Lovers Playing the Same Fute (parody of Xuanzong and Yang Guifei)
- Date:
- c. 1767
- Medium:
- Color woodblock print; chuban
- Source:
- Art Institute of Chicago
Description
This 1762 chuban print by Suzuki Harunobu offers a mitate of the famous Tang romance of Emperor Xuanzong and the consort Yang Guifei, whose musical intimacy and ultimate tragedy were among the most celebrated subjects of East Asian literary and pictorial tradition. Harunobu translates the imperial couple into a pair of contemporary Edo lovers, who lean toward one another to play a single flute, or fute, an emblem of shared breath and shared feeling. The image's wit lies in the layering of references: the lofty Tang court is mapped onto a small Edo interior, and the moral and tragic register of the classical love story is given a quieter, more immediate inflection. As with many of Harunobu's mitate-e, the print rewards viewers who can read the classical allusion, a kind of literacy actively cultivated within the kyoka poetry circles of his patrons.
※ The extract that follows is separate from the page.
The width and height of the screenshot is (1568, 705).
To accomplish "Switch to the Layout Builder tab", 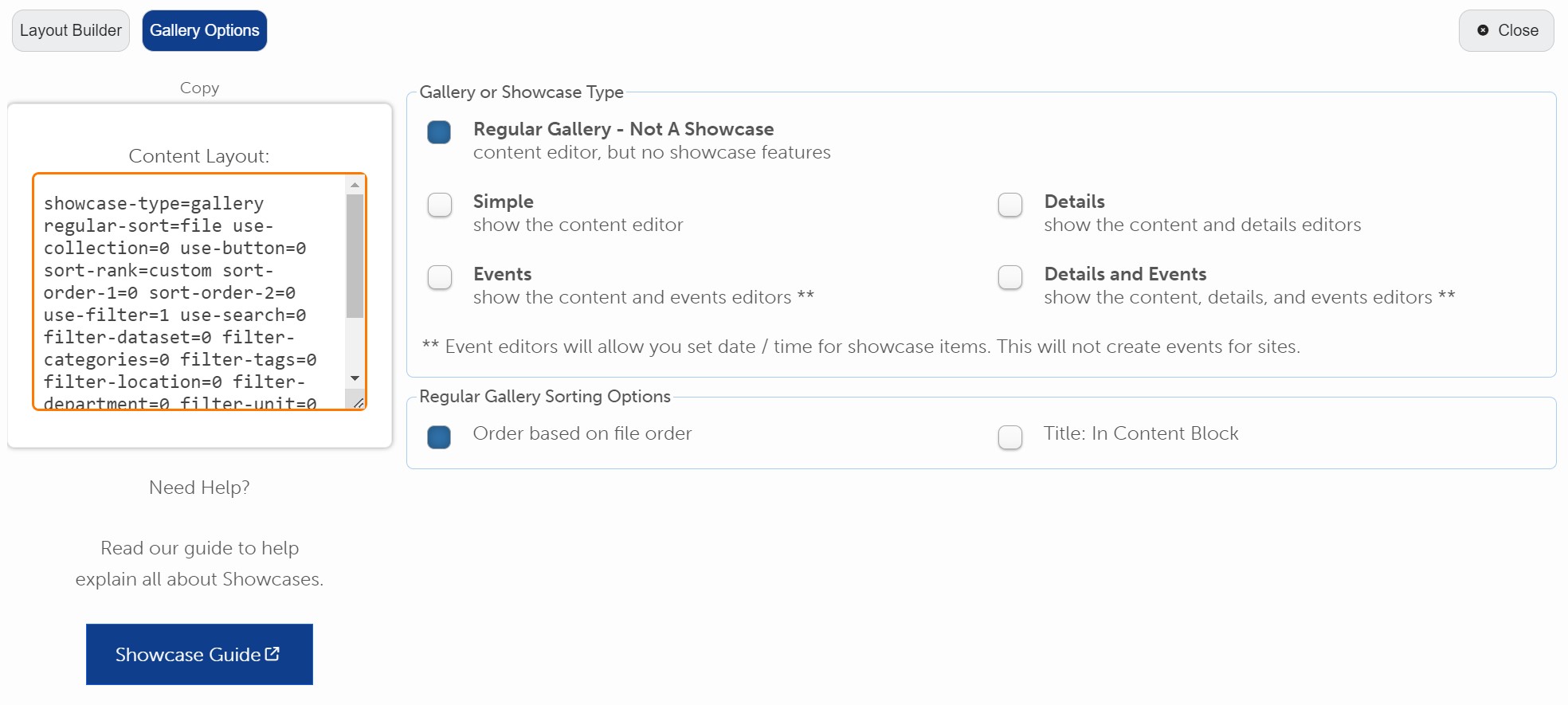I will 71,30.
The slim figure type and the carefully coordinated patterns of kimono are characteristic of mid-1760s chuban bijin-ga, and the spare interior allows the visual emphasis to rest on the shared instrument and the joined gestures of the lovers. Made several years before the 1765 breakthrough of full-color nishiki-e, the design demonstrates Harunobu's mastery of color planning. The Art Institute of Chicago holds this impression, providing scholars and admirers of Suzuki Harunobu a particularly clear example of how Edo ukiyo-e could re-engage Tang romance within the intimate frame of a single chuban sheet.